1. A kit of individual viscosity-standardized edible solutions for evaluating human subjects for dysphagia, the kit comprising at least two edible solutions selected from the group consisting of:

(a) a first edible solution having a known viscosity of from about 1 cp to about 60 cp at about 23° C., the first edible solution disposed in a first container;
(b) a second edible solution having a known viscosity of from about 300 cp to about 2000 cp at about 23° C., the second edible solution disposed in a second container; and
(c) a third edible solution having a known viscosity equal to or greater than about 3000 cp at about 23° C., the third edible solution disposed in a third container.

2. The kit according to claim 1, wherein the second edible solution has a viscosity of between about 300 cp to about 500 cp.

3. The kit according to claim 1, wherein the second edible solution has a viscosity of between about 500 cp to about 1500 cp.

4. The kit according to claim 1, wherein the third edible solution has a viscosity of between about 3000 cp to about 5000 cp.

5. The kit according to claim 1, wherein the third edible solution has a viscosity of between about 3000 cp to about 4000 cp.

6. The kit according to claim 1, wherein the second edible solution has a viscosity of between about 300 cp to about 500 cp, and the third edible solution has a viscosity of between about 3000 cp to about 5000 cp.

7. The kit according to claim 1, wherein the second edible solution has a viscosity of between about 500 cp to about 1500 cp, and the third edible solution has a viscosity of between about 3000 cp to about 5000 cp.

8. The kit according to claim 1, wherein the second edible solution has a viscosity of between about 300 cp to about 500 cp, and the third edible solution has a viscosity of between about 3000 cp to about 4000 cp.

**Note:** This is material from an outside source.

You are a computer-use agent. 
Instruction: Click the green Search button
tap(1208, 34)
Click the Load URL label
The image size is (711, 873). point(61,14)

9. The kit according to claim 1, wherein the second edible solution has a viscosity of between about 500 cp to about 1500 cp, and the third edible solution has a viscosity of between about 3000 cp to about 4000 cp.

10. The kit according to claim 1, wherein the first, second, and third edible solutions comprise an imaging agent.

11. The kit according to claim 10, wherein the imaging agent comprises a radio-opaque imaging agent.

12. The kit according to claim 11, wherein the radio-opaque imaging agent comprises a barium-containing compound.

13. The kit according to claim 11, wherein the radio-opaque imaging agent comprises barium sulfate.

14. A method for evaluating a human subject for dysphagia, the method comprising:

(a) providing at least two edible solutions selected from the group consisting of:
(i) a first edible solution having a known viscosity of from about 1 cp to about 60 cp at about 23° C., the first edible solution disposed in a first container;
(ii) a second edible solution having a known viscosity of from about 300 cp to about 2000 cp at about 23° C., the second edible solution disposed in a second container; and
(iii) a third edible solution having a known viscosity equal to or greater than about 3000 cp at about 23° C., the third edible solution disposed in a third container; and then
(b) (i) evaluating swallowing in the subject for indications of dysphagia during and after the subject swallows one of the edible solutions; and
(ii) evaluating swallowing in the subject for indications of dysphagia during and after the subject swallows another of the edible solutions.

15. The method according to claim 14, wherein in step (a) the first, second, and third edible solutions comprise a radio-opaque imaging agent that does not leave an artificial coating in the mouth and oropharynx after swallowing is complete; and in steps (b)(i) and (b)(ii), swallowing is evaluated by radiography.

16. The method according to claim 14, wherein the first, second, and third edible solutions comprise a non-pulpy fruit juice wherein viscosity of the fruit juice is modified by adding a thickening agent thereto.

17. The method according to claim 16, wherein the fruit juice is apple juice.

18. The method according to claim 14, wherein the first, second, and third edible solutions comprise an imaging agent.

19. The method according to claim 18, wherein the imaging agent comprises a radio-opaque imaging agent.

20. The method according to claim 19, wherein the radio-opaque imaging agent comprises a barium-containing compound.

21. The method according to claim 19, wherein the radio-opaque imaging agent comprises barium sulfate.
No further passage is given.